Iran-linked APT34 group is targeting US federal workers

Pierluigi Paganini January 31, 2020

Iran-linked APT34 group has targeted a U.S.-based research company that provides services to businesses and government organizations.

Security experts from Intezer observed targeted attacks on a US-based research company that provides services to businesses and government organizations.

“Our researchers Paul Litvak and Michael Kajilolti have discovered a new campaign conducted by APT34 employing an updated toolset. Based on uncovered phishing documents, we believe this Iranian actor is targeting Westat employees, or United States organizations hiring Westat services.” reads the analysis published by Intezer.

The experts believe that the attacker was launched by the cyber-espionage group APT34 (aka OilRig or Helix Kitten). APT34 is an Iran-linked APT group that has been around since at least 2014, it mainly targeted organizations in the financial, government, energy, telecoms and chemical sectors in the United States and Middle Eastern countries.

The recent campaign appears similar to the one observed by FireEye in July 2019 when hackers were posing as a researcher from Cambridge to infect victims with three new malware.

According to Intezer, the attackers used a phishing document masquerading as an employee satisfaction survey for employees at the US government contractor Westat.

The survey distributed via email as Excel spreadsheets. Once the macros inside the were enabled, the malicious code downloaded and installed the TONEDEAF backdoor and the VALUEVAULT password stealer.

“The embedded VBA code unpacks a zip file into a temporary folder, extracts a “Client update.exe” executable file and installs it to “C:Users<User>valsClient update.exe”.” continues the analysis.

“Client update.exe” is actually a highly modified version of the TONEDEAF malware, which we named TONEDEAF 2.0. Finally, the crtt function creates a scheduled task “CheckUpdate” that runs the unpacked executable five minutes after being infected by it, as well as on future log-ons.”

Both malware used in this campaign (tracked as TONEDEAF 2.0 and VALUEVAULT 2.0) were also employed in the campaign observed in July 2019, but they include major updates that changes were developed for this specific attack.

The C2 domain (manygoodnews[.]com) is still active and was created 4 months ago, experts added that a certificate was issued for the website just a month ago, a circumstance that suggests the campaign is still ongoing.

The TONEDEAF backdoor communicates with its C&C via HTTP, but version 2.0 uses a revamped communication protocol. The new variant of the malware only implements shell execution capabilities.

TONEDEAF 2.0 was improved to evade detection and implements dynamic importing, string decoding, and a new technique to deceive its victims into believing it is a legitimate, broken app.

TONEDEAF 2.0 used HTTP for C2 communication, but experts noticed it is using a custom encoding and handshake mechanisms.

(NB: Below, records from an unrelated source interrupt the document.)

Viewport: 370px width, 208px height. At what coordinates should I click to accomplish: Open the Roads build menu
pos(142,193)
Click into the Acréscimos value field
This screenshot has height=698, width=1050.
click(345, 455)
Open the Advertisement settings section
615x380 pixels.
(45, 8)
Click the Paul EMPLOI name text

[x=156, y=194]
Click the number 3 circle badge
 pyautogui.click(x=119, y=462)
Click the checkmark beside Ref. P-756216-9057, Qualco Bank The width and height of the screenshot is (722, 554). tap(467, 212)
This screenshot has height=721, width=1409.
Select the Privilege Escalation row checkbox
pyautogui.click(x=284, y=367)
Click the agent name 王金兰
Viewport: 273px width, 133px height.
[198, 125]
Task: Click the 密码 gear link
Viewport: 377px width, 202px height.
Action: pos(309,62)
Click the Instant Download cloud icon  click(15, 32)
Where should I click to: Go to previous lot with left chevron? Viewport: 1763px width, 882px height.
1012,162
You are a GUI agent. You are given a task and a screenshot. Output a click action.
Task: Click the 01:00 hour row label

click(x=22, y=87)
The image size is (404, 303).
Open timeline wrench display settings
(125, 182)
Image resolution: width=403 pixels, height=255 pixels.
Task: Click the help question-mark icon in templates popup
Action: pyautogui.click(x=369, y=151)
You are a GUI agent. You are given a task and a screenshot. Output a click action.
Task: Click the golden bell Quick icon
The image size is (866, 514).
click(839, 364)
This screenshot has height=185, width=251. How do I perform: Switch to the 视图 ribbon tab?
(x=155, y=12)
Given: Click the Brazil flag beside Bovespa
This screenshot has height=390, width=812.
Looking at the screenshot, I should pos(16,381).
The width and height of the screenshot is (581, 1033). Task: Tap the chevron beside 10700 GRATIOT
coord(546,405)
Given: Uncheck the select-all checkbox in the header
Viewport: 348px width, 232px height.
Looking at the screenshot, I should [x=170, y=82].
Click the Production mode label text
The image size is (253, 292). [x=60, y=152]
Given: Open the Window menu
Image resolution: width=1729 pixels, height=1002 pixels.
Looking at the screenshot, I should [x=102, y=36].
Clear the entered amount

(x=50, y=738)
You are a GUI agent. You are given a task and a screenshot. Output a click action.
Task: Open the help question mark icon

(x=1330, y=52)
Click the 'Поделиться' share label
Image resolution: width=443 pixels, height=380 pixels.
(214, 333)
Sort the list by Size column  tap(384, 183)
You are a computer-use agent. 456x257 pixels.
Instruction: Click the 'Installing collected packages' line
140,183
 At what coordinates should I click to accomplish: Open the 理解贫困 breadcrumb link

The experts believe that attackers also employed VALUEVAULT implant in this campaign, they noticed that a user from Lebanon uploaded to VirusTotal versions of the bait document leading to VALUEVAULT and TONEDEAF 2.0.

“This VALUEVAULT takes a more minimalistic approach than its predecessor. Many functionalities and strings were stripped from the new binary in order to lower its noise. Only Chrome password dumping is now supported, although interestingly the use of the file “fsociety.dat” as a password data store under the “AppData\Roaming” directory stayed the same.” states the experts.

Another evidence collected by the researchers is that the document author’s version of Microsoft Excel has Arabic installed as the preferred language.

“The technical analysis of the new malware variants shows the group has been investing substantial effort in upgrading their tools in an attempt to stay undetected after being exposed, and it seems that effort is generally off,” concludes Intezer.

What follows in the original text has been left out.